On m’utilise sans jamais m’attraper. Je suis Trahison, mais sans moi point de fidélité. Je suis Démission, mais sans moi point de sens. Je suis incertaine, mais j’assure la certitude ultime : celle d’être compris.

 

Je suis la traduction et je n’existe pas. Chaque fois qu’on m’utilise, on se trompe. Je suis un rêve impossible, un cap qui pousse les marins de l’esprit à se dépasser. Je suis plus grande et plus fluide que toutes les langues, mais sans elles je n’aurais pas d’essence.

 

Je vais pourtant raconter ici comment j’ai modifié la pensée de millions de gens dans le monde, en me glissant dans leurs langues et en émoussant certains mots, en en aiguisant d’autres, en mariant des mots et en opposant d’autres. Oui, par moi on peut créer des divorces et des mariages inattendus entre les mots.

 

Je suis la grande mangeuse de sens.

 

Je vais raconter plusieurs choses dans la saga dont vous êtes en train de lire l’ouverture.

Je vais raconter comment j’ai aidé les missionnaires européens à convertir des catéchumènes de continents lointains, au cours des siècles de découvertes.

Je vais raconter comment je m’amuse, au sein d’une langue donnée, à modifier des sens aigus afin que tout le monde y ait accès : comment je vulgarise des sciences, comment je popularise des idées.

Je vais raconter comment je crée de la culture et des littératures écrites, en disséquant et en réinstallant les langues, là où la Parole n’avait jamais été couchée sur du papier, là où les histoires qu’on raconte aux veillées n’avaient jamais donné lieu à des développements qu’on appelle romans.

 

Je vais vous raconter et vous comprendrez que je suis le sabre qui tue puis adoube, le serpent qui séduit puis transforme ; enfin, vous comprendrez que je suis, à jamais et pour toujours, une fente dans la certitude, une fenêtre sur la poésie, une porte sur la civilisation.

 

Je suis la grande créeuse de sens.

 

 

I Qu'est-ce que la conversion ?

La conversion… C’est l’adoption d’un sens nouveau sur un terreau ancien. C’est un grand changement de sens.

La conversion dans le monde s’est fait par la traduction. Oui, je suis à l’origine de la conversion, puisque je suis moi-même conversion d’un sens dans une autre langue – ou conversion d’une langue dans un autre sens.

Je participe à convertir des gens vers une nouvelle culture ; vers une nouvelle pensée ; vers une nouvelle croyance ; vers une nouvelle interprétation de l’histoire ou de la politique…

Vous qui vous croyez libres de vos mouvements intérieurs, animaux humains, vous êtes sans cesse convertis.

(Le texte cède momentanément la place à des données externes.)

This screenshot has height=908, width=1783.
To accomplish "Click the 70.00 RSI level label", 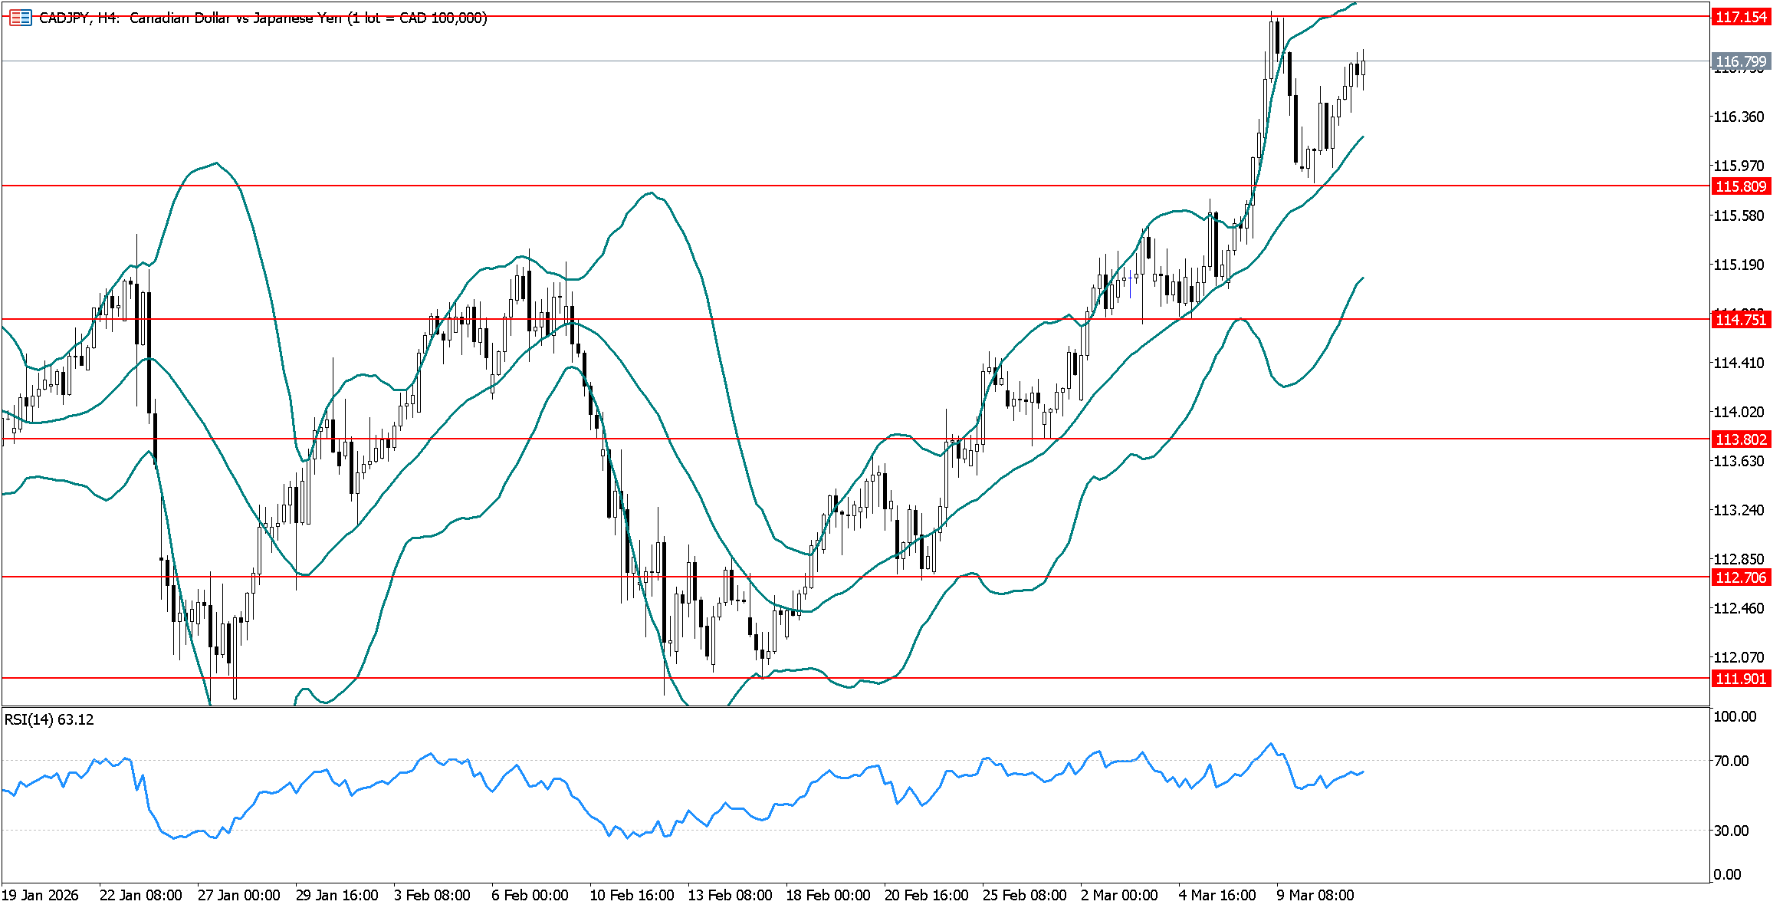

Dès le mois prochain, le mois de mars, mon roman commencera par expliquer la conversion des sens. Le sens d’un mot, d’une notion, aiguille la pensée. Traduisez une notion, un sens, dans une autre langue, et vous entamerez la pensée de cette langue d’accueil. Une langue qui ignorait le sens de « Dieu », ou de « animal », ou de « travail » (comme tant de langues !) et qui le découvre, c’est une langue un peu convertie. Les hommes qu’elle habite ne sont plus innocents ; ils ne pourront plus jamais penser sans Dieu, sans animal, sans travail.

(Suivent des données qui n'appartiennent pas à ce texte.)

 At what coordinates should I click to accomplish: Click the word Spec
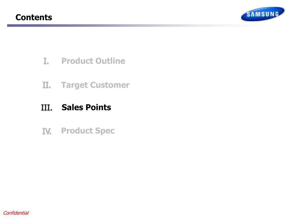tap(105, 131)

Je vous raconterai comment les missionnaires chrétiens, catholiques dans les Andes et protestants en Polynésie, ont traduit les sens chrétiens et humanistes en quechua et en tahitien. Je dévoilerai les thèmes qui les ont le plus occupés et les stratégies qu’ils ont choisies en m’utilisant (ici un emprunt, là un néologisme…)

Je raconterai ensuite comment la traduction opère la conversion des mentalités. Car de nouveaux mots et de nouveaux parcours entre les mots d’une langue modifient à jamais la pensée de ses locuteurs. La pensée ? C'est-à-dire la façon dont ils se considèrent, dont ils décrivent et ressentent leur identité, dont ils considèrent leur corps (corps : un mot qui n’existe pas dans beaucoup de langues…), dont ils posent la frontière entre leur être, et celui de l’autre, entre le rêve et le réel, entre le bien ou le bon et le mal ou le mauvais. Et vous verrez que la colonisation est d’abord intellectuelle. Et vous verrez qu’elle est irréversible.

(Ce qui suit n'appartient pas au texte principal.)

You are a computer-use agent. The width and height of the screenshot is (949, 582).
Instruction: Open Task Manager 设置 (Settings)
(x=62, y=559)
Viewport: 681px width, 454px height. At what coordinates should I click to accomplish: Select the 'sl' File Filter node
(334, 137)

Je continuerai en montrant comment, par la popularisation et la vulgarisation, l’on convertit des connaissances scientifiques – sciences pures et sciences sociales - en savoir populaire, en bagage commun : je montrerai comment on convertit un peuple ou un public à une nouvelle idée, une nouvelle vision du monde, une nouvelle façon de penser et de corréler les choses et les événements.

Et puis je reviendrai à la littérature. Les formes de l’art littéraire, oral et écrit, lorsqu’elles sont traduites c'est-à-dire appliquées à une autre langue, modifient cette langue. Ecrire un roman en hawaiien ou en quechua, c’est modifier à jamais la façon dont cette langue envisage la transmission et se figure le monde.

Enfin, en abordant la conversion des hommes et de leurs rêves, je montrerai comment je change les rêves les plus intimes des hommes en changeant les sens des mots qui les habitent.

Je finirai en prouvant que, cruelle ou libre, littéraire ou politique, je suis derrière tout changement, derrière toute évolution.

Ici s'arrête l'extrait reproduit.